Рудокоп Иван двигался к ним. Ноги его, действительно, забирали в сторону; чтобы добраться до шахты, ему надо было сделать полукруг.
Иван славился по всему околотку. Он родился в старом руднике, верст за пять от этого. Мать его, потеряв мужа, засыпанного землей внезапно обвалившейся штольни, работала в ней же, когда ее очистили. В то время еще бабы трудились и копали руду вместе с мужиками. В вечном мраке родился Иван. Первый крик его был заглушен грохотом породы, разрываемой пороховым взрывом; первый взгляд младенческих наивных глаз утонул в глубокой тьме подземной жилы. Вместе с рудой – его подняли вверх в громадной бадье… Все первые впечатления его сумрачного детства были связаны с рудником. Нужно было кормиться, и потому мать его работала здесь. У нее не было кому поручить ребенка, и она брала его с собой. Около нее лежал он, широко раскрыв глаза на мигавшую лампочку, с грязной соской во рту. Его смех и его плач слушала черная нора; последний, впрочем, чаще первого. Молчаливой бабе некогда было отрываться от работы, чтобы приласкать ребенка, и когда его рыдания слышались около, она чаще била кайлом в твердую массу руды, – словно этим более громким шумом желала заглушить слабые крики ребенка. Тут он рос, тут в первый раз стал на ноги; в руднике он бегал, сначала зная только ту ячейку, где работала над своим «уроком» его мать, а потом осмелился заглянуть и в другие ходы этого подземного царства.

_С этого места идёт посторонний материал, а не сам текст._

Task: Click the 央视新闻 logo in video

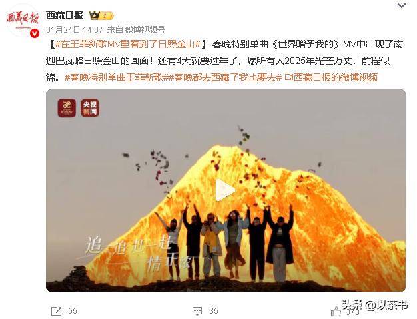Action: [90, 108]
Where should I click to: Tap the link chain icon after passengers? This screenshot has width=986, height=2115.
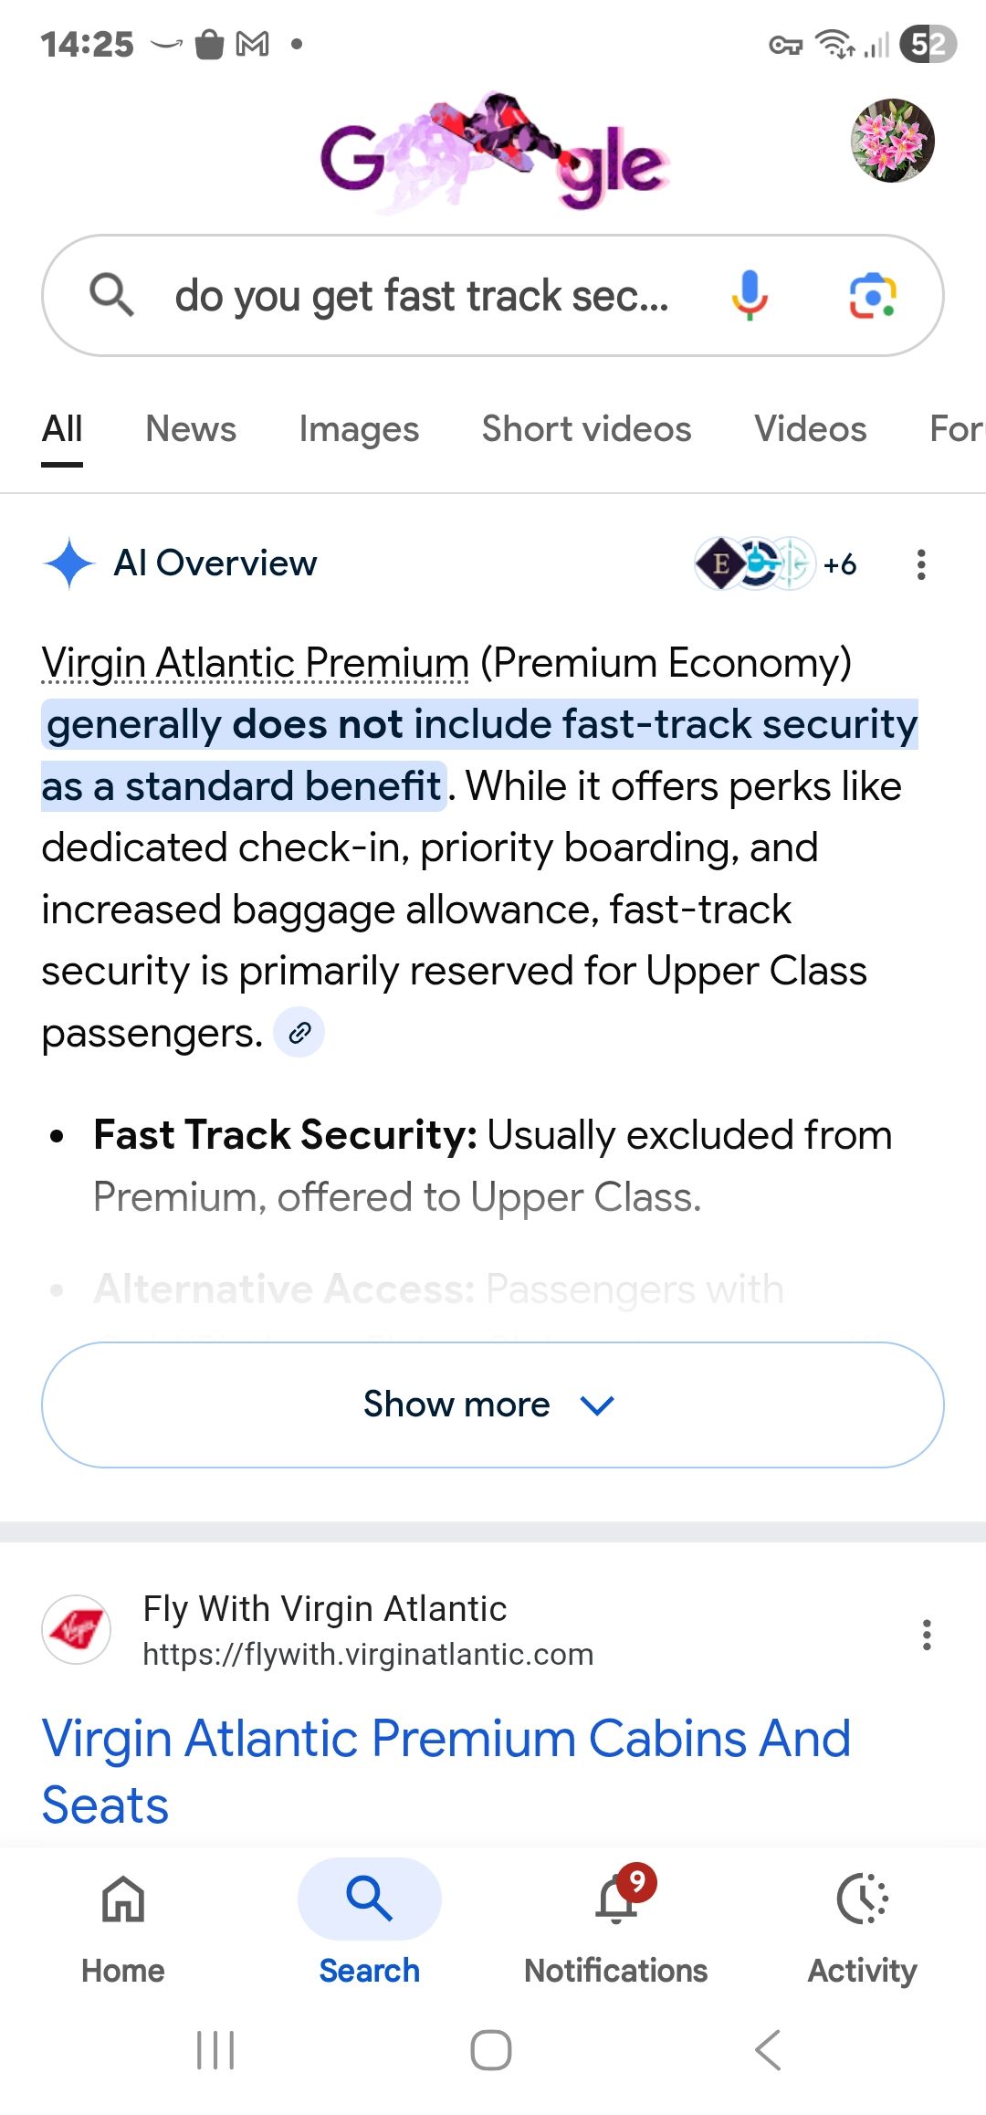[x=299, y=1033]
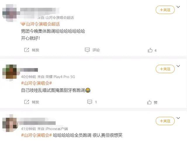This screenshot has height=144, width=187.
Task: Click the super topic diamond icon
Action: click(23, 24)
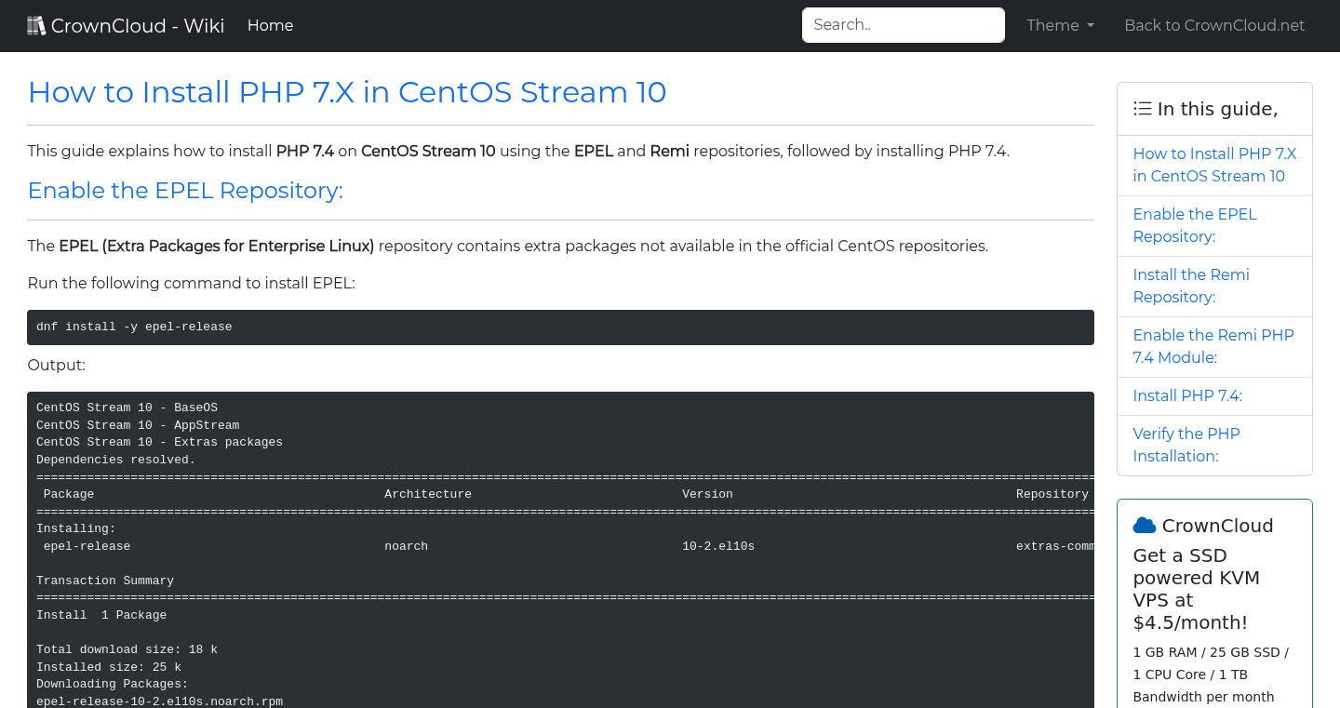Open the 'Verify the PHP Installation:' guide section

click(x=1186, y=445)
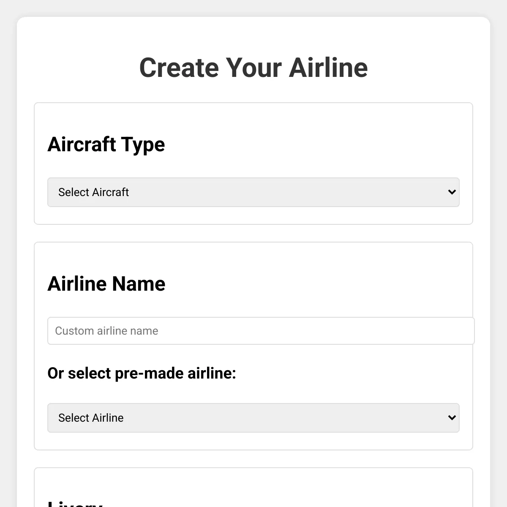Focus the Custom airline name field
The width and height of the screenshot is (507, 507).
tap(261, 331)
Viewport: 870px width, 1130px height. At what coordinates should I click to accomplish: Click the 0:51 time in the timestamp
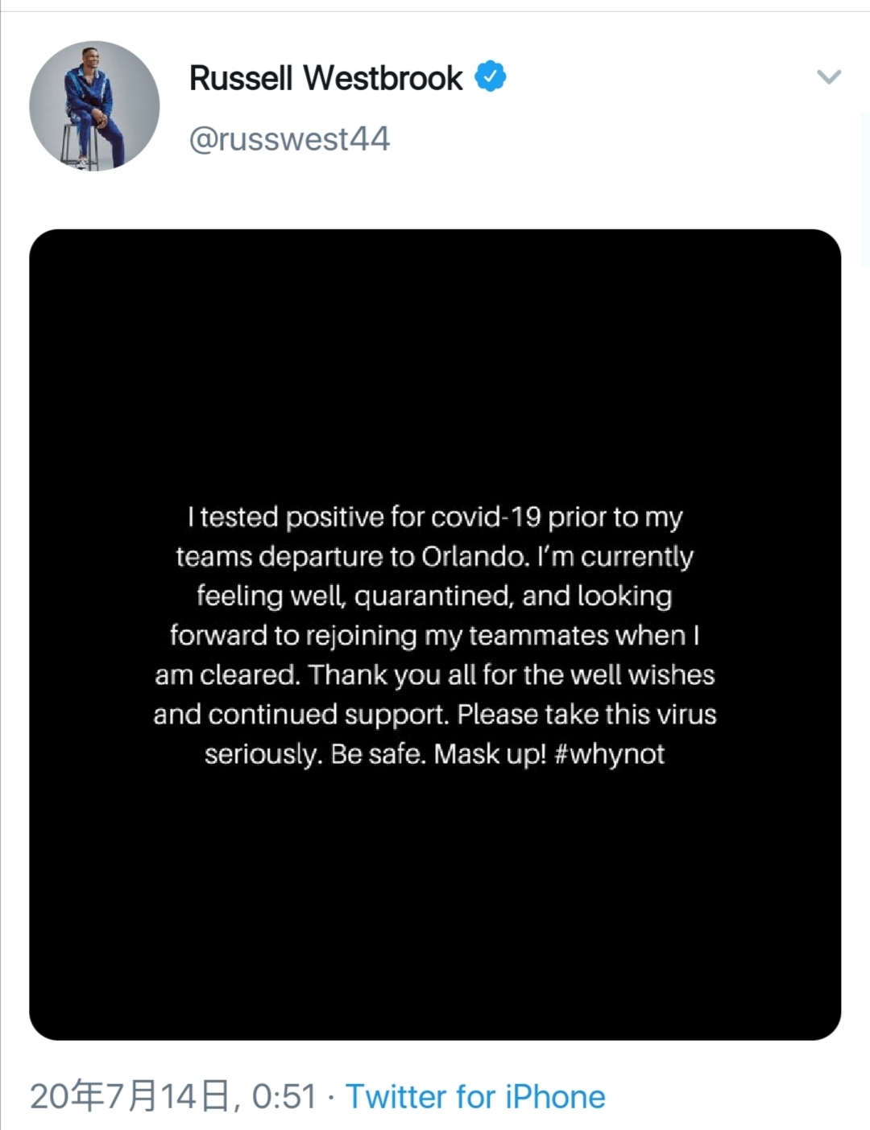pyautogui.click(x=284, y=1097)
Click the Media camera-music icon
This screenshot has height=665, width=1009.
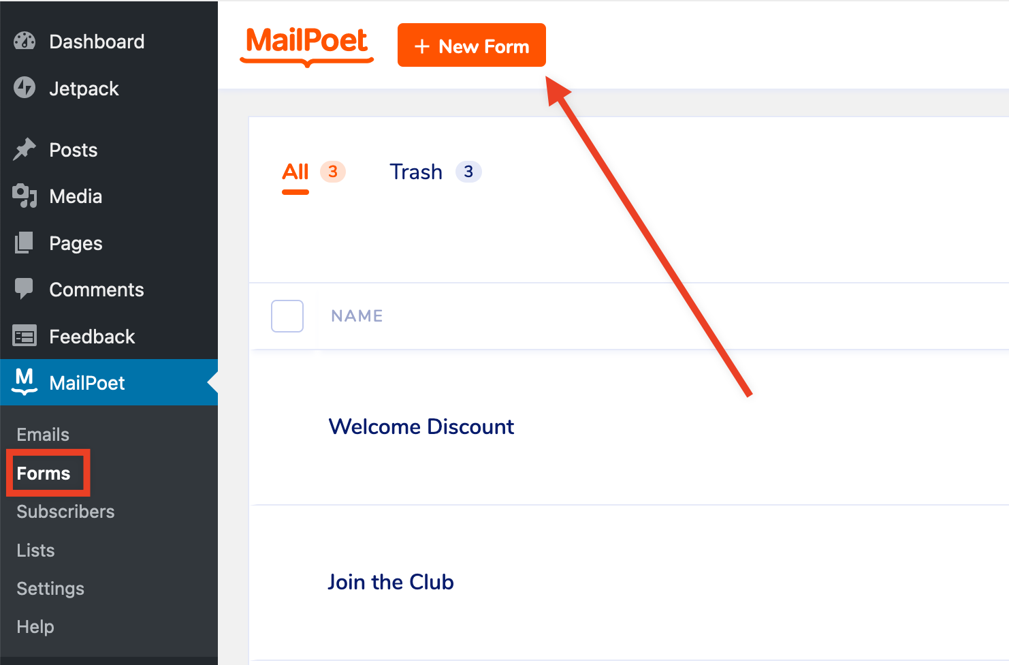(25, 196)
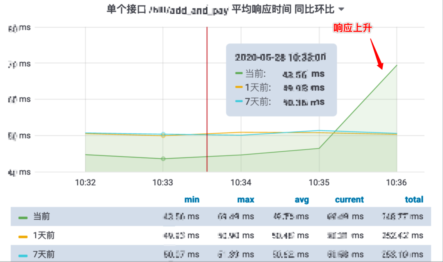Click the red 响应上升 annotation text
Screen dimensions: 443x262
click(x=352, y=28)
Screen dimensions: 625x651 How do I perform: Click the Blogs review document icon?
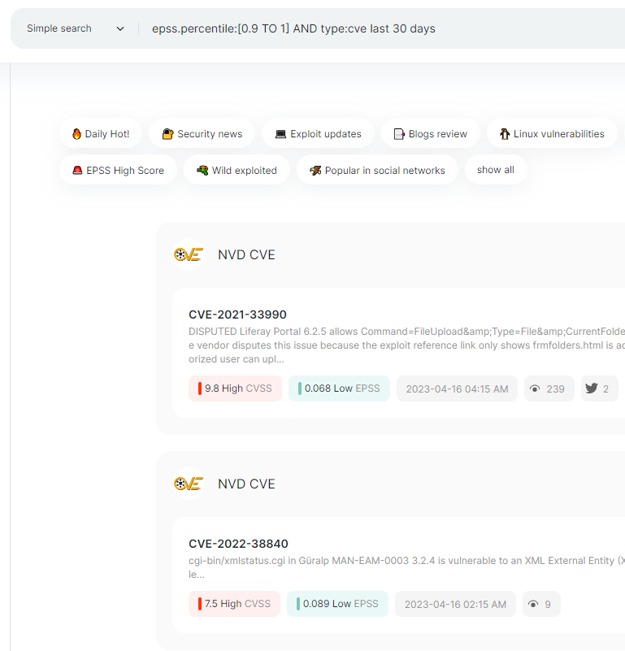399,134
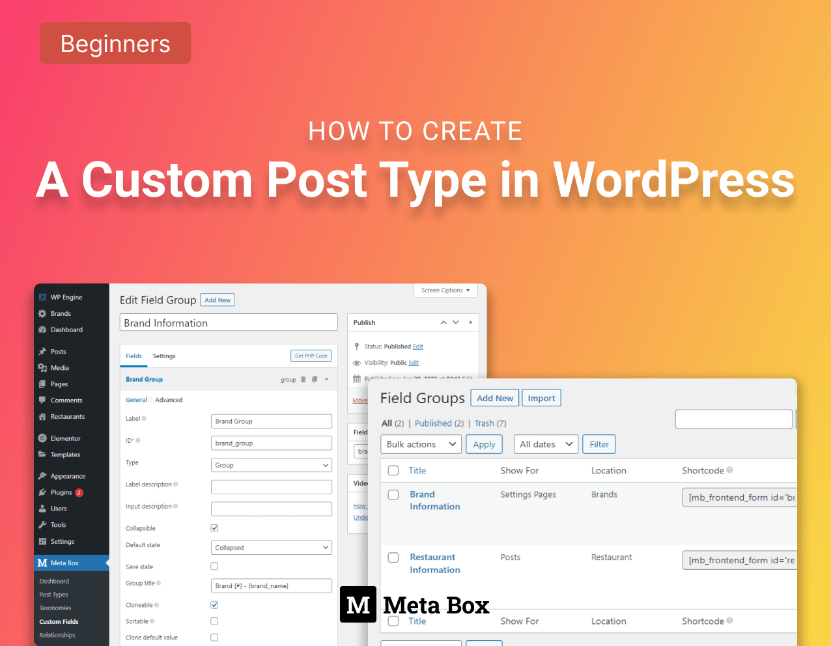The image size is (831, 646).
Task: Switch to the Settings tab
Action: (x=164, y=356)
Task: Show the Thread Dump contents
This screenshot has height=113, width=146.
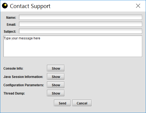Action: [x=56, y=93]
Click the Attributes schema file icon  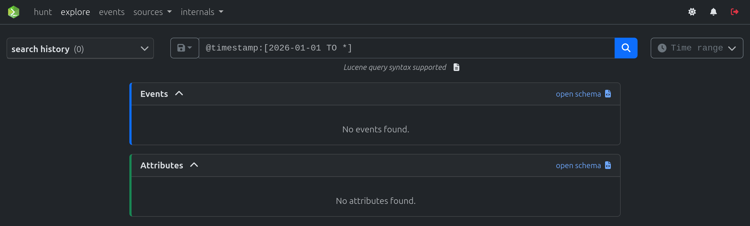pos(608,165)
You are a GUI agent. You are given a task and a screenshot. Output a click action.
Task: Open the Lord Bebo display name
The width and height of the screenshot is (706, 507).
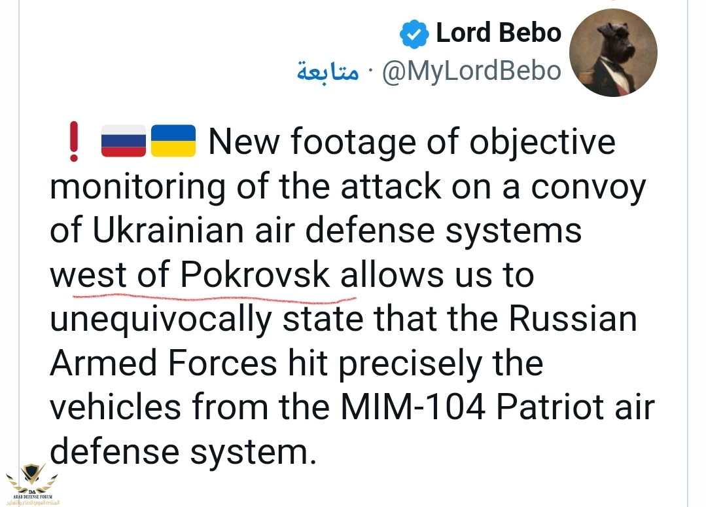coord(498,33)
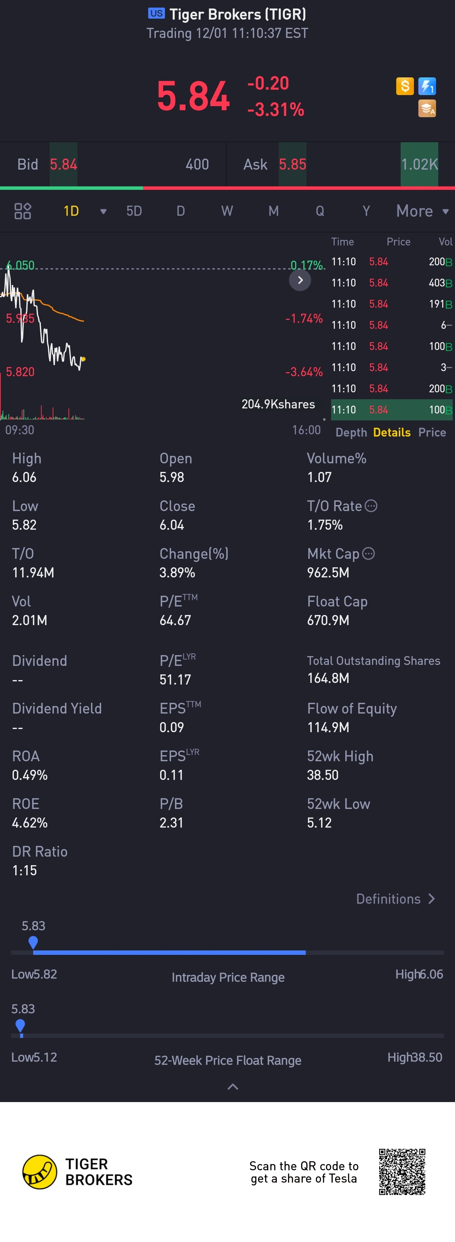Open the 1D timeframe dropdown arrow
The image size is (455, 1242).
[103, 211]
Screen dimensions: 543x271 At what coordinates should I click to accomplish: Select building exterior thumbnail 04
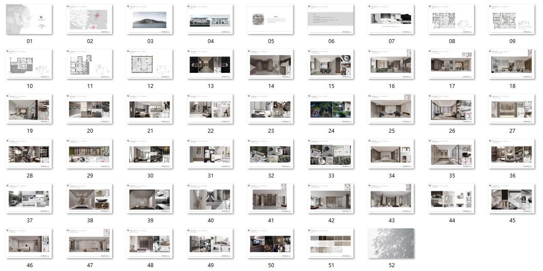tap(210, 20)
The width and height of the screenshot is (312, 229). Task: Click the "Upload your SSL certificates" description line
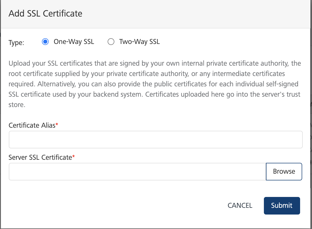pyautogui.click(x=155, y=63)
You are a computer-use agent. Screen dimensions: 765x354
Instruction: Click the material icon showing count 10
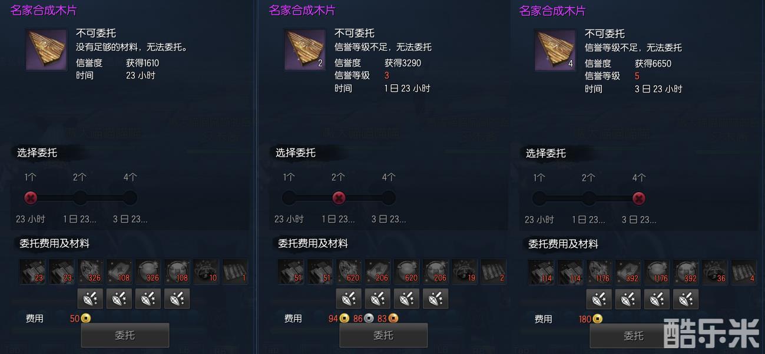(x=206, y=272)
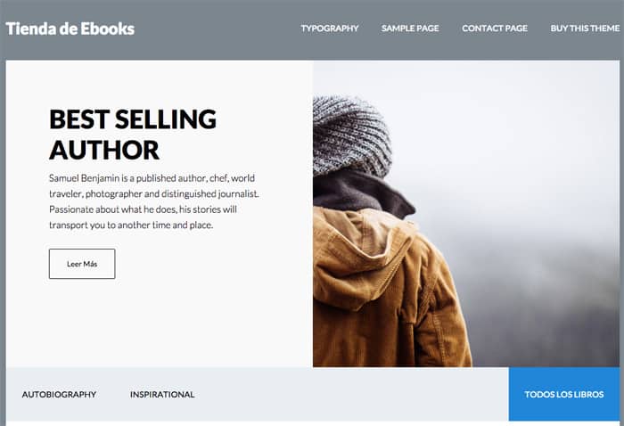Go to Sample Page in navigation
The image size is (624, 426).
tap(410, 29)
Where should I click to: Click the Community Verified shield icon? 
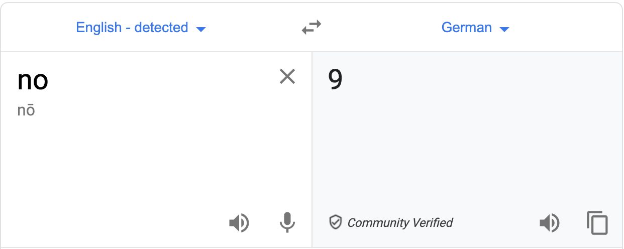335,222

По мере того, как складывался его мозг, вместе с ним вырастал кругом целый мир призраков. Все одухотворилось: и эта масса черной земли, и самородки, спавшие целые века в сердце утесов; глухие, неведомо откуда доносившиеся загадочные звуки казались стонами таинственных существ, неведомо кем заключенных глубоко в черные гроты… Ручьи, просачивавшиеся сквозь стены шахт, падали, как слезы. Вода, проточившаяся сквозь руду и ставшая красной, текла теплой кровью. В густом мраке скользили внезапно рождавшиеся образы. Как нежданно рождались, так же разом и умирали они, оставив свой след только в чуткой душе ребенка. Песня рабочего, издали доносясь до него глухими отголосками, казалась вырвавшейся из глубины скал… Иногда он прислушивался, приложив ухо к неровной массе породы, и возбужденный слух его ловил какие-то неведомые, необъяснимые звуки. Может быть, там злился на свою неволю запертый в черную впадину ручей, а Ивану казалось, что кто-то жалуется и бьется… И все кругом: мрак, руда, утесы, вода – жили ясной, ему одному видимой жизнью… Он встречал в них не механические силы мертвой природы, а одухотворенные, оживленные существа, такие же, как он, глядевшие на него, как он смотрел на них, прислушивавшиеся к его голосу, как он внимал их звукам.